During public comment time, a number of Granada Hills citizens called in to express their support for the resolution.

"As a community, we should be completely outraged, deeply concerned, and I believe that we should hold City Councilman John Lee accountable in terms of investigation,” said one resident. “We need a city councilman we can trust, so please vote for this – I think John Lee’s name being in the document is more than enough evidence to let this motion pass.”

While the majority of callers expressed their support for the resolution, some did not, pointing out that the matter is already being investigated. “The government is investigating it and I do not believe this is your place,” said one resident. “How can you sit there and think that he’s not working for you? He for 30 years has shown that – please let him do what he does and let him work. Investigation will just postpone this, and someone is already investigating.”

Neighborhood councilmembers expressed similar diverging opinions. “I am very disheartened by the fact that our neighborhood council has brought such a motion,” said former council member Maria Fisk, who resigned in protest after the June 5 meeting.

“This is a slap in the face of no confidence to our newly elected councilmember. This is something that I’m completely opposed and I would hope that the board members would look at this as a fair process, not guilt by association, and give him his due process.”

Board president David Beauvais ended the discussion with an emphatic support of the resolution.

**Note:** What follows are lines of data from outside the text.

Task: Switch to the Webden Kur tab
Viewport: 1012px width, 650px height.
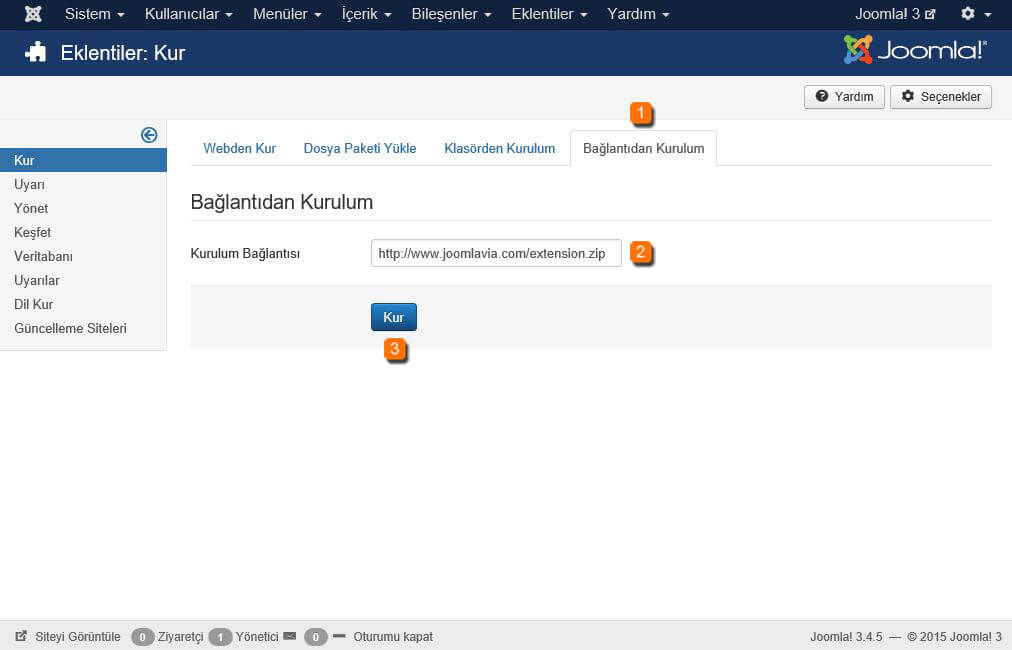Action: pos(239,148)
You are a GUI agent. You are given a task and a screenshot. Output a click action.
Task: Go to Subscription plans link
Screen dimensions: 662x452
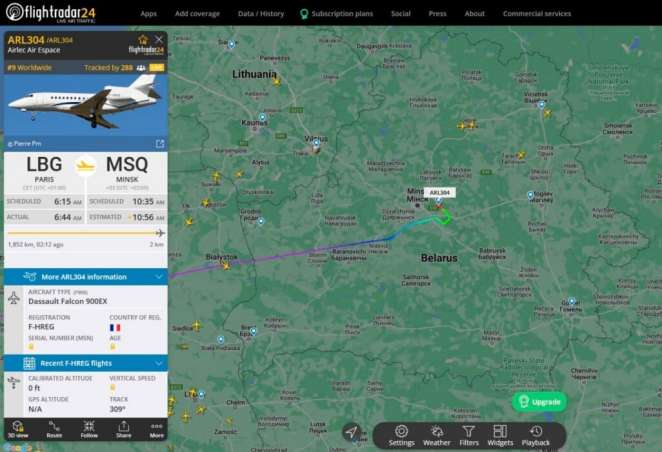point(336,14)
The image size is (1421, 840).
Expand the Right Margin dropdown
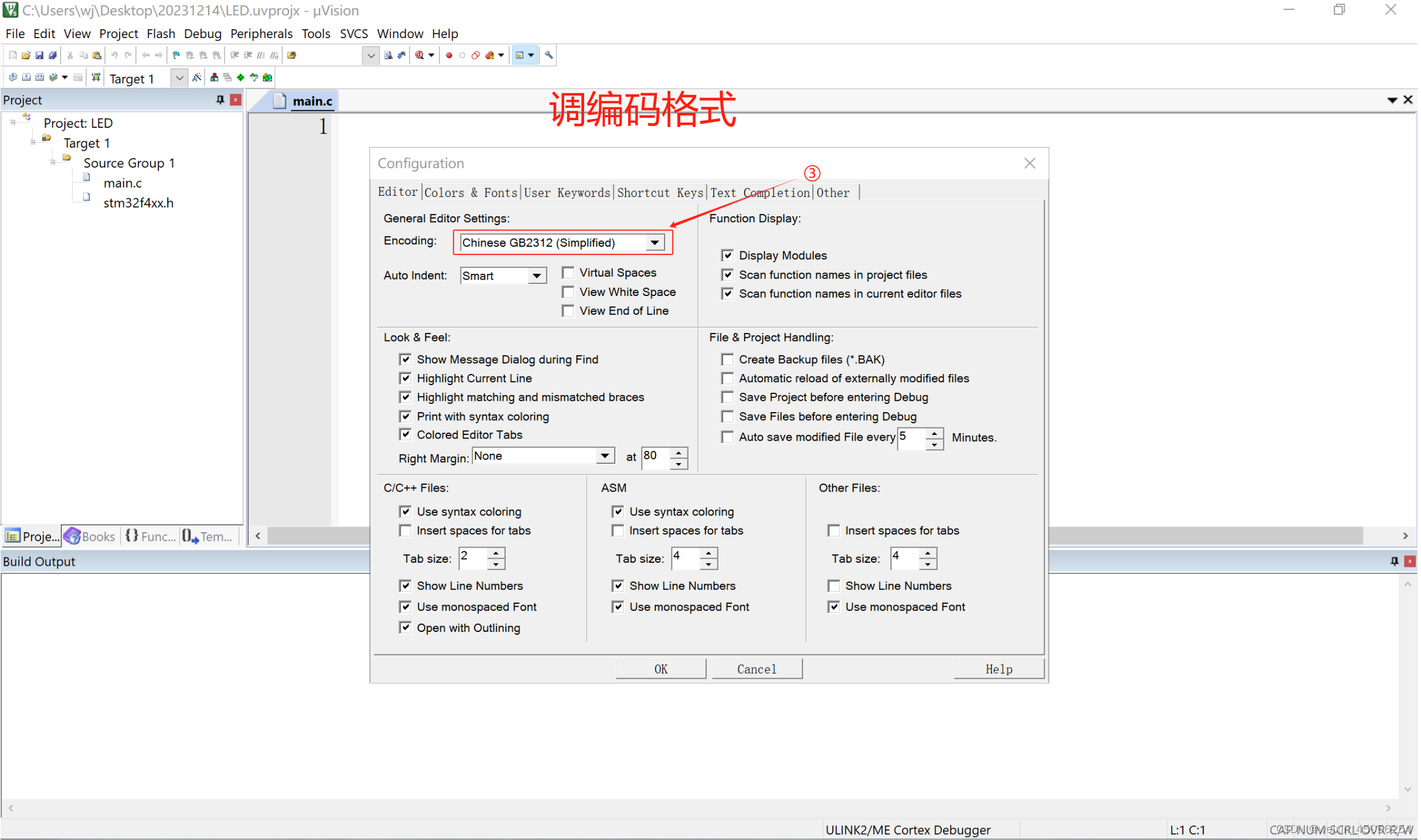point(601,456)
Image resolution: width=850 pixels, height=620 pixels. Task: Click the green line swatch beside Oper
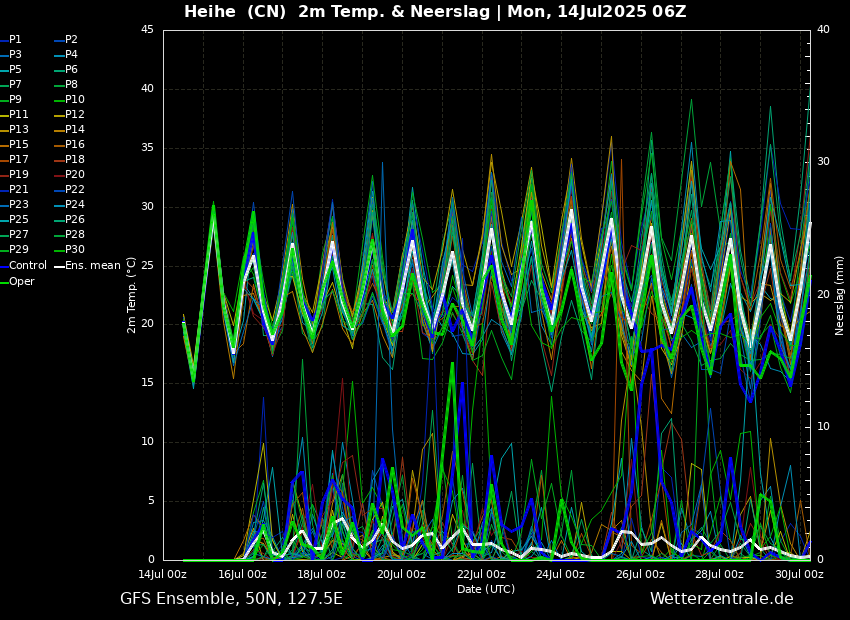pos(3,281)
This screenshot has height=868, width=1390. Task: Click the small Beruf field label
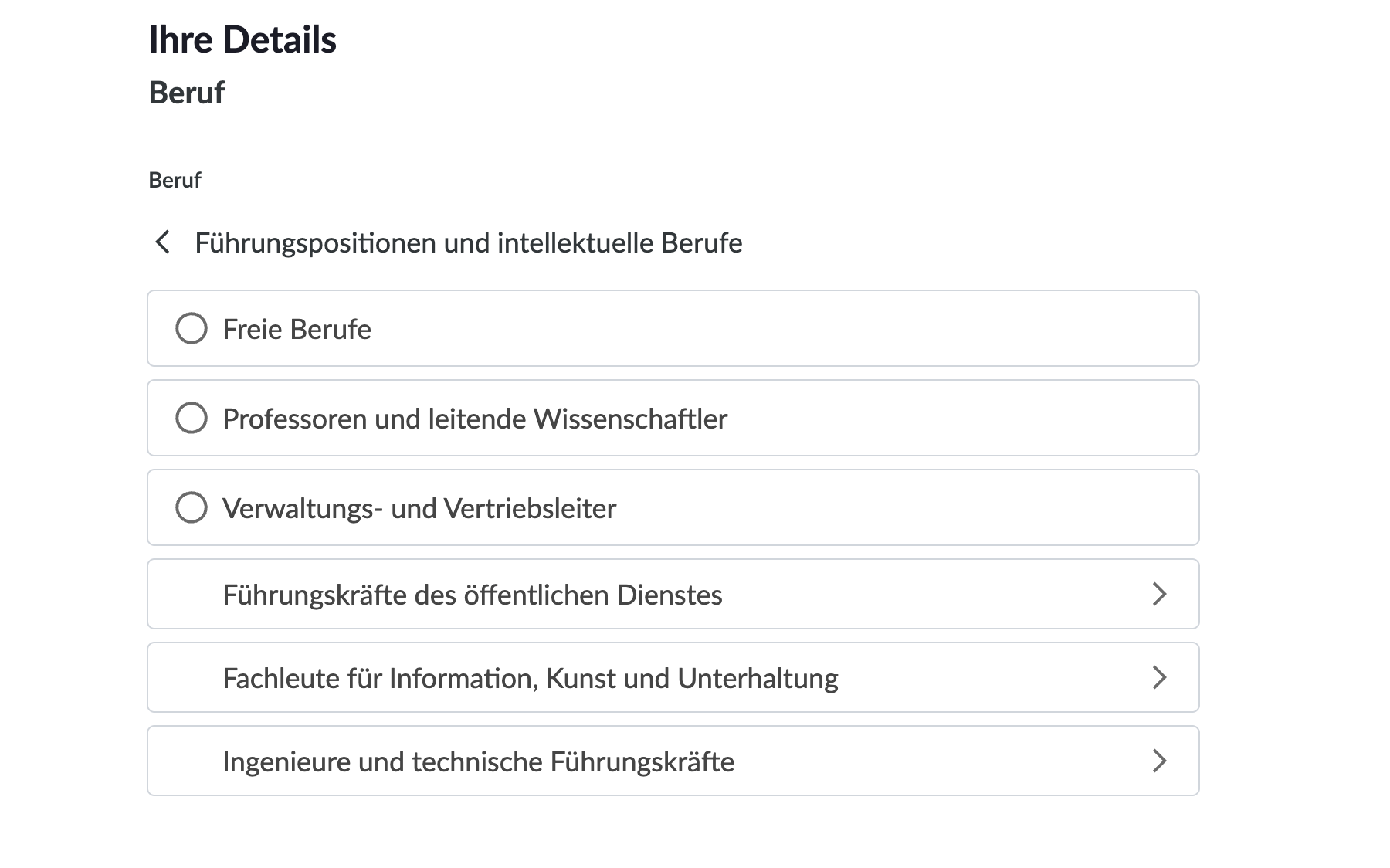pos(175,180)
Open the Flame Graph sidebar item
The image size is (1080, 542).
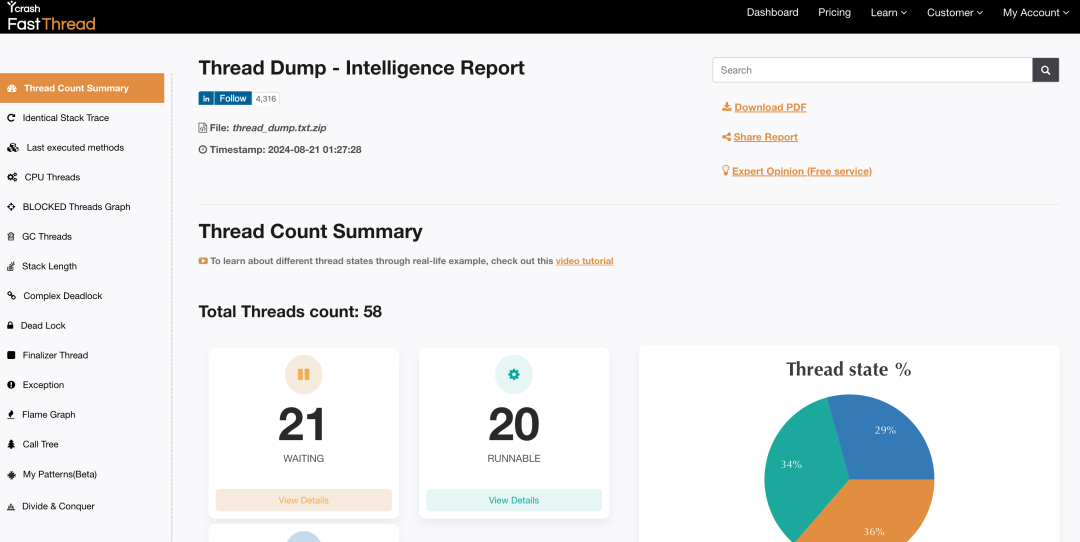coord(48,414)
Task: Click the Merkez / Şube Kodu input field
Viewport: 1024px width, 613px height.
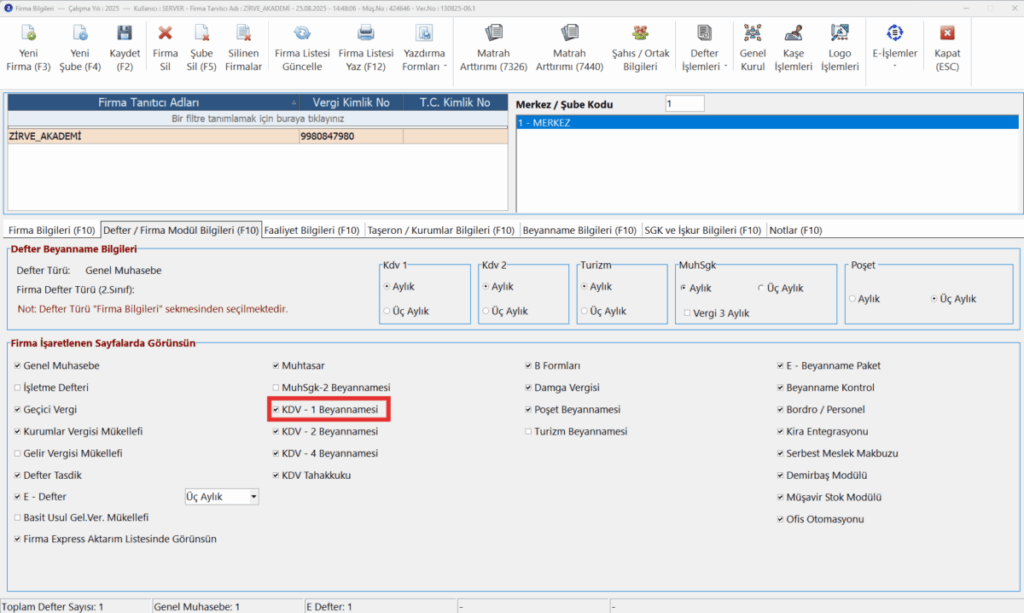Action: pyautogui.click(x=684, y=104)
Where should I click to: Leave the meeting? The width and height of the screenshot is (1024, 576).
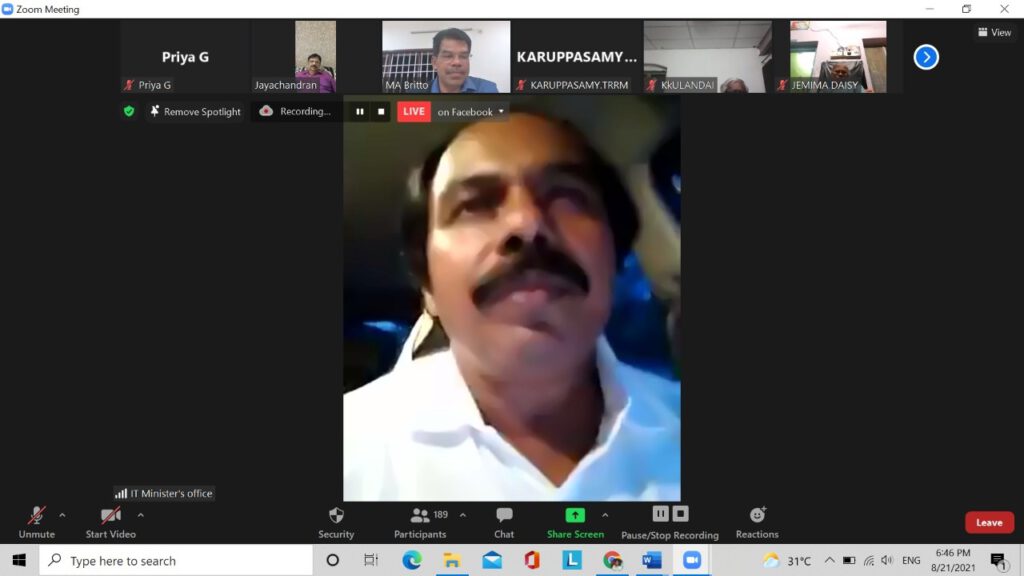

“To run for office knowing that you are potentially going to be indicted, knowing your former boss will be indicted, to run for office and not say anything,” Beauvais said of Lee. “He may have been admonished from saying anything, but he made the choice. He made the choice, no matter what the FBI is doing. So the very least we can do, thankfully is to ask our city ethics commission for complete and thorough investigation of this sordid matter, and I mean sordid in every sense. If I appear angry tonight, damn right I am angry, I am angry that [Englander and Lee] betrayed our trust as elected representatives.”

No similar resolutions appear on the posted agendas of the Northridge East, Northridge West, or Chatsworth Neighborhood Councils.